== Records supplied

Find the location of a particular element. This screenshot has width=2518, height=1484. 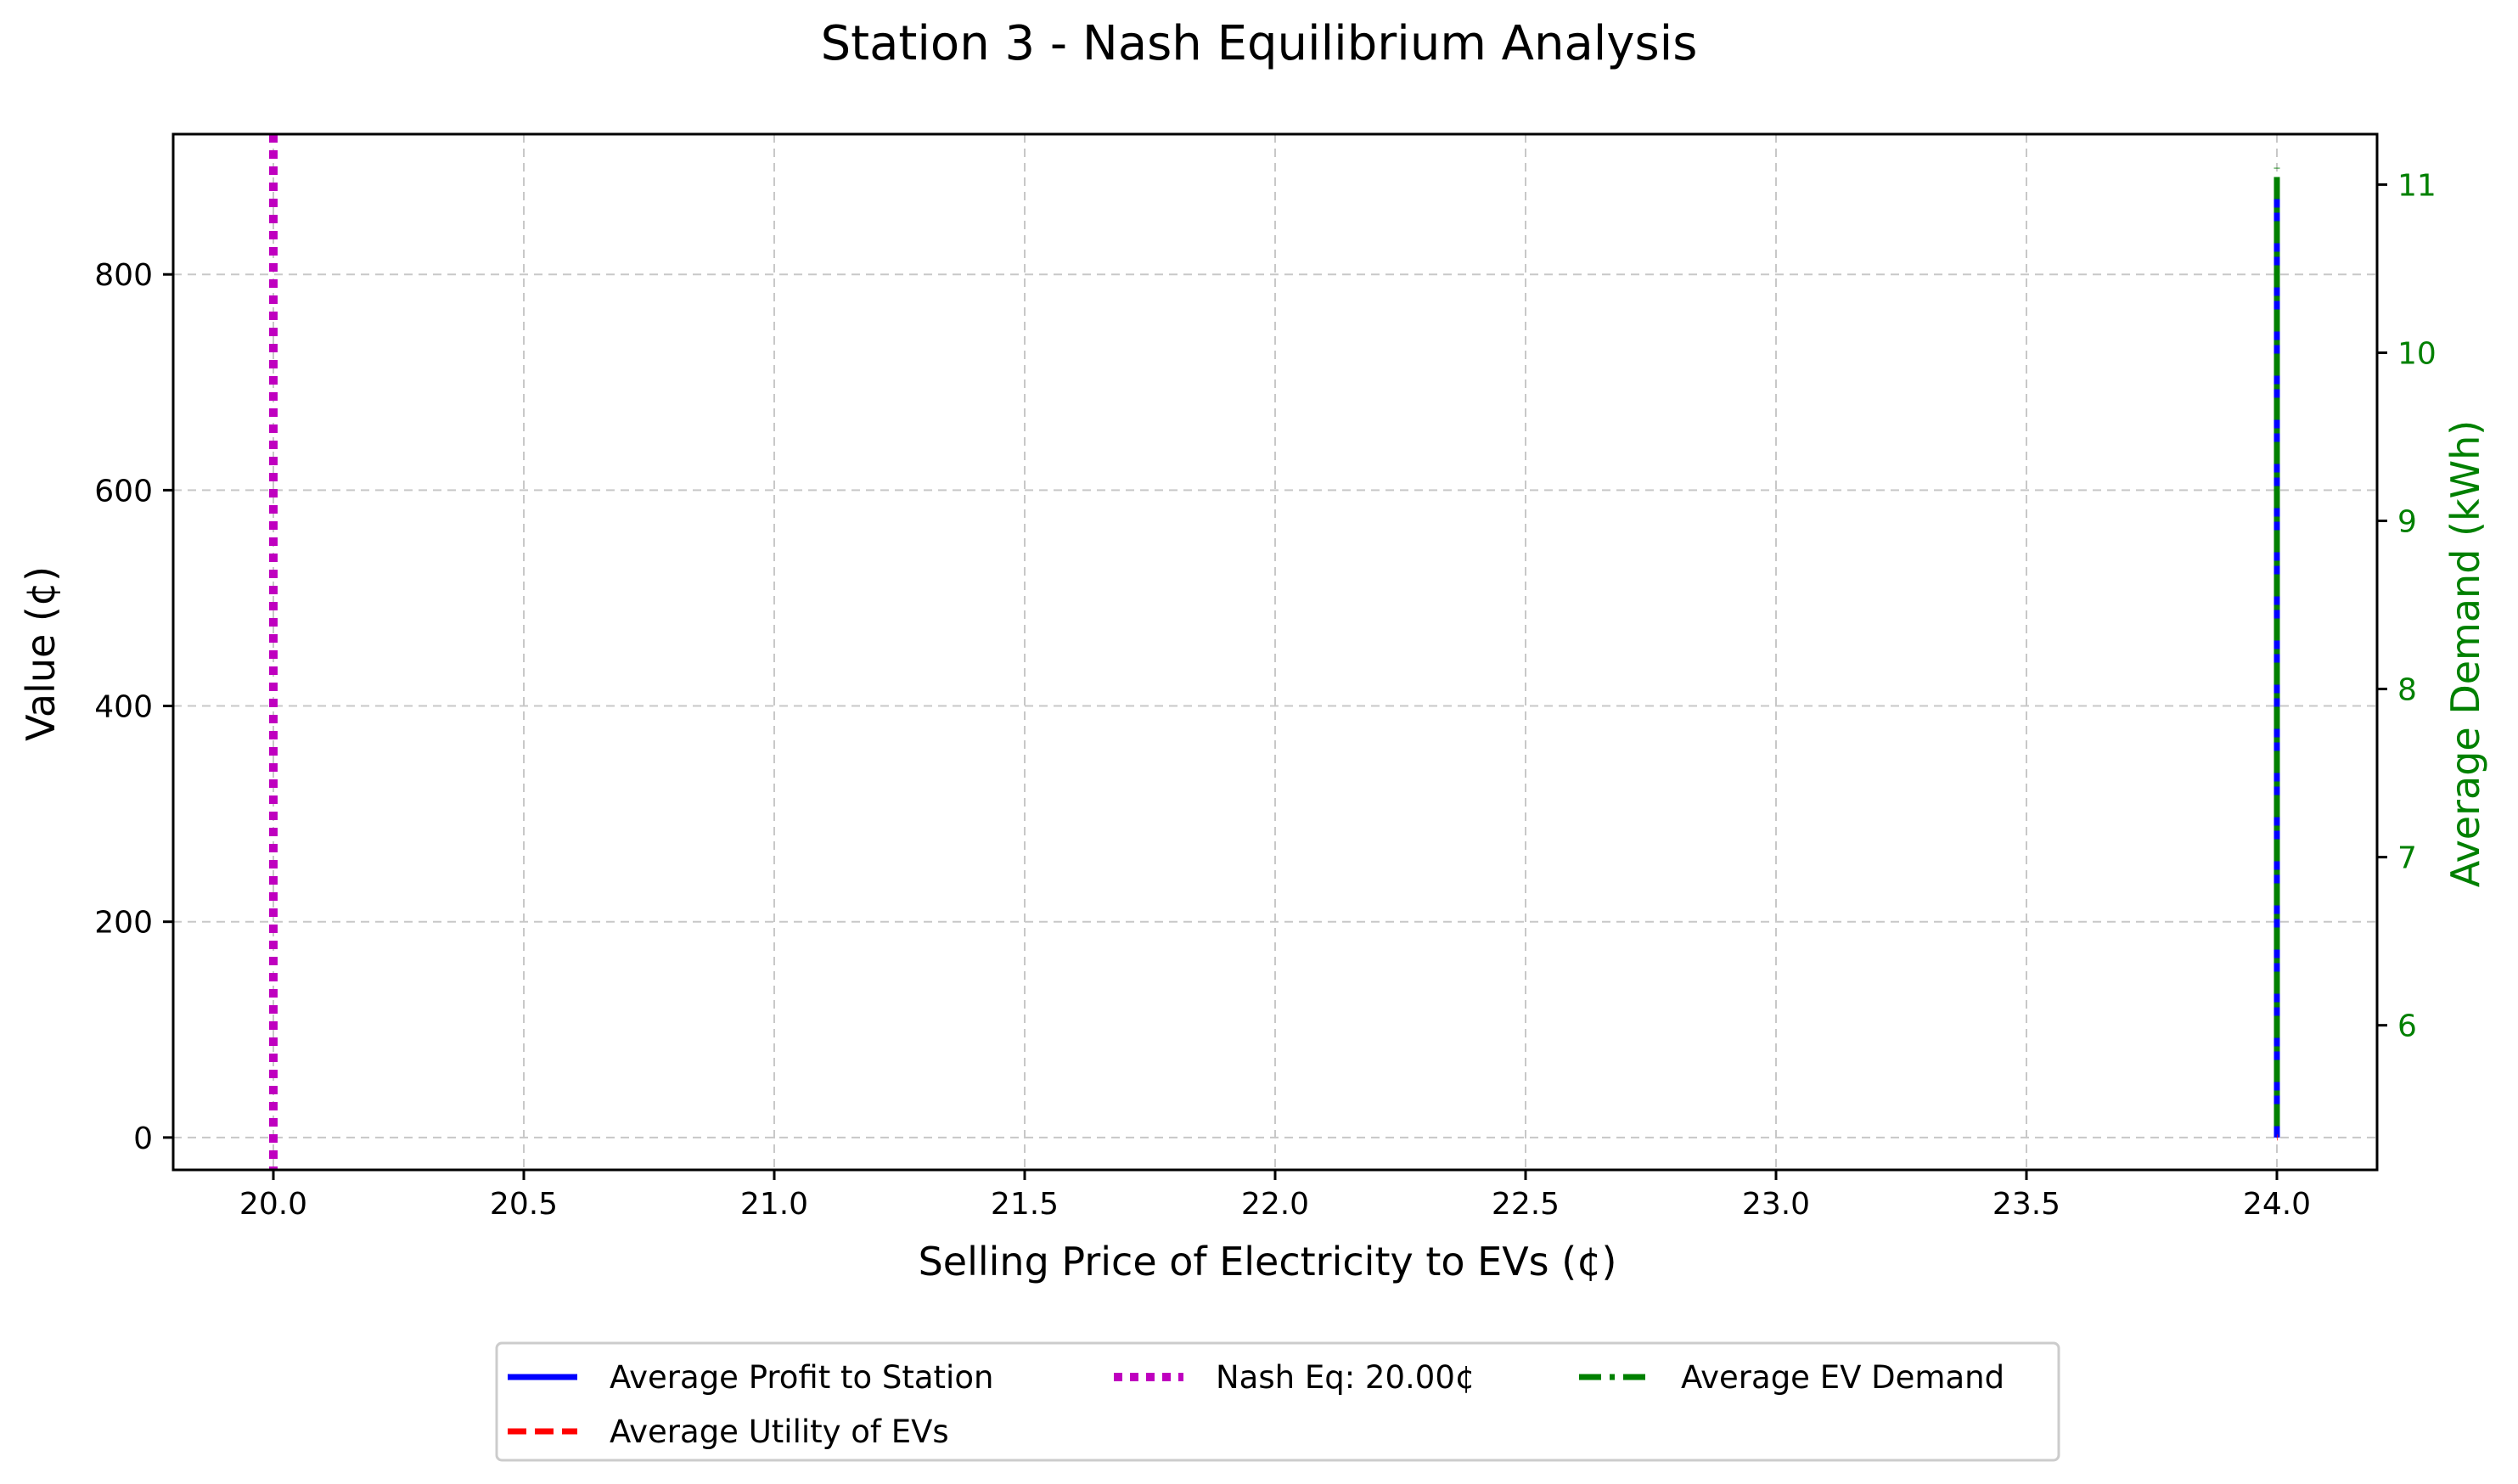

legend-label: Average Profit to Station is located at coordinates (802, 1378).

====
== Records supplied

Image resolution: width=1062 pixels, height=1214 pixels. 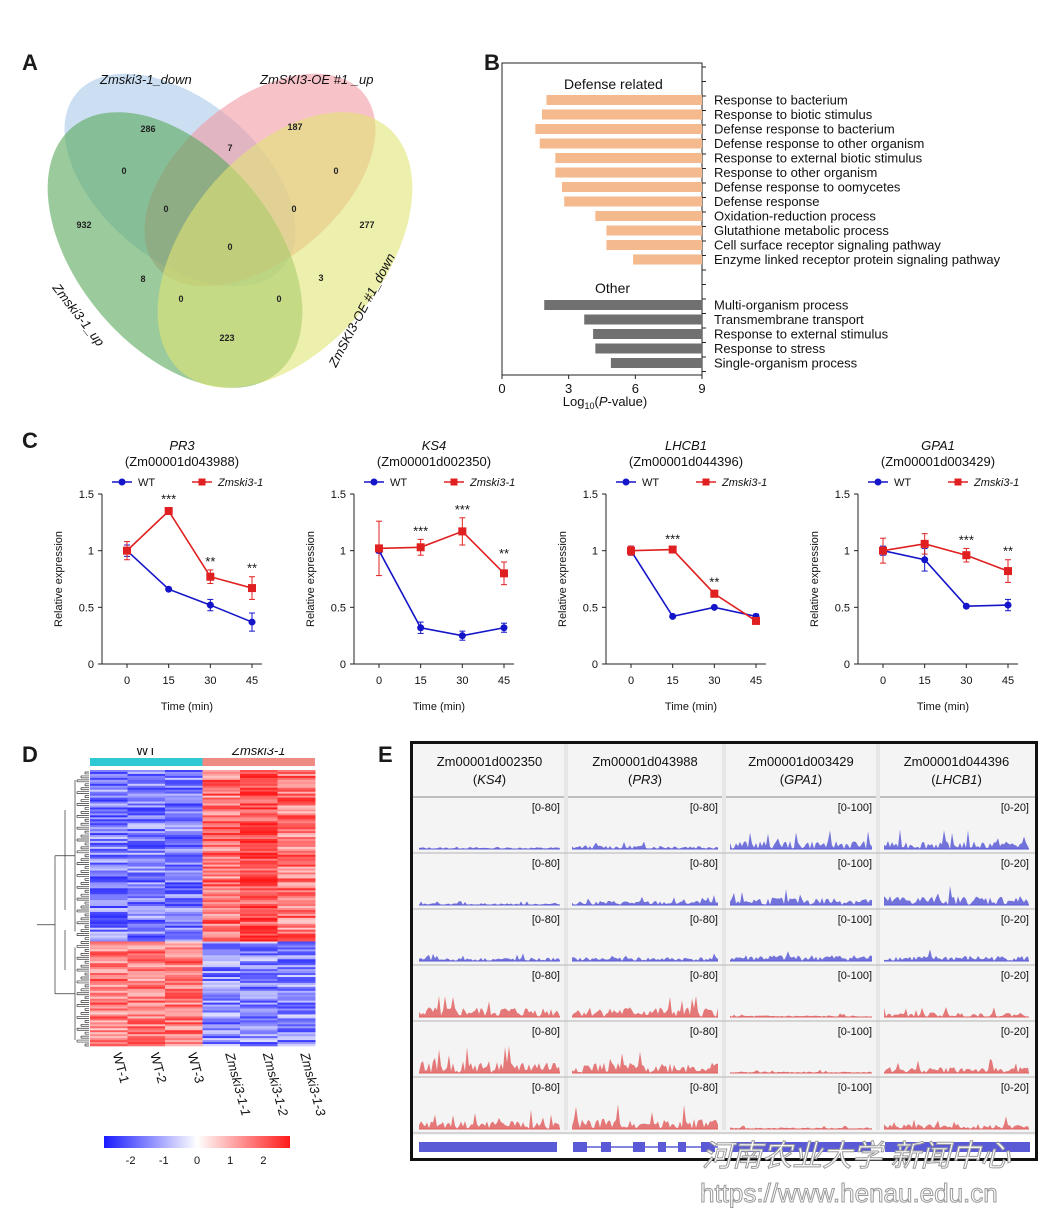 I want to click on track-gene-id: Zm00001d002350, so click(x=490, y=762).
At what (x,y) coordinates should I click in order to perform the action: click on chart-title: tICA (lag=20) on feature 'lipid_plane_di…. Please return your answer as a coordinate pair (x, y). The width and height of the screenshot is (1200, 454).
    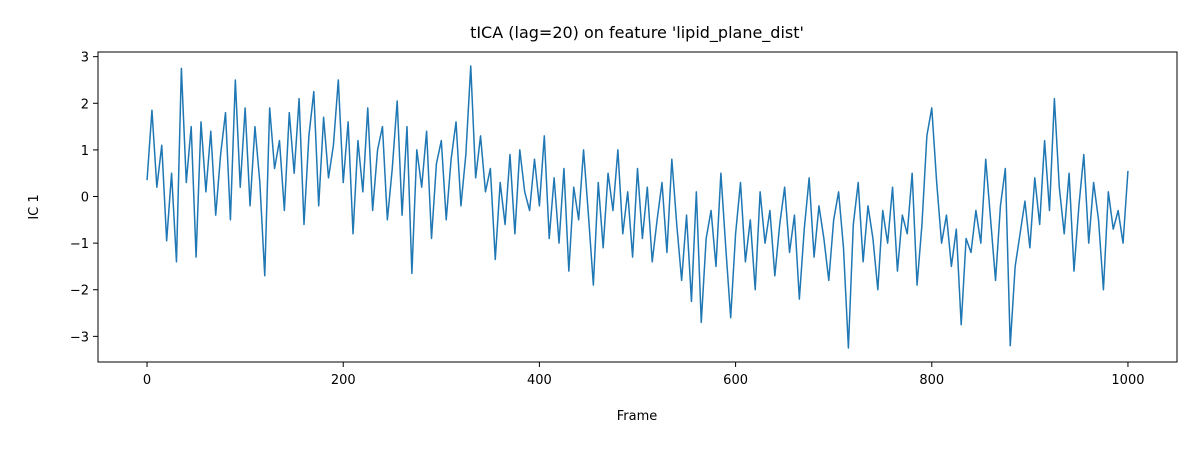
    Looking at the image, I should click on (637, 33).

====
== Records supplied

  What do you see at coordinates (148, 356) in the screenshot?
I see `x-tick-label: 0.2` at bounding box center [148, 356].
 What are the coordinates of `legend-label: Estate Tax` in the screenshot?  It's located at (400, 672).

====

*Problem statement*. Copy the data verbatim, beginning at the line that contains "What do you" and ending after the line that contains "What are the".

*Answer*.
  What do you see at coordinates (148, 356) in the screenshot?
I see `x-tick-label: 0.2` at bounding box center [148, 356].
 What are the coordinates of `legend-label: Estate Tax` in the screenshot?  It's located at (400, 672).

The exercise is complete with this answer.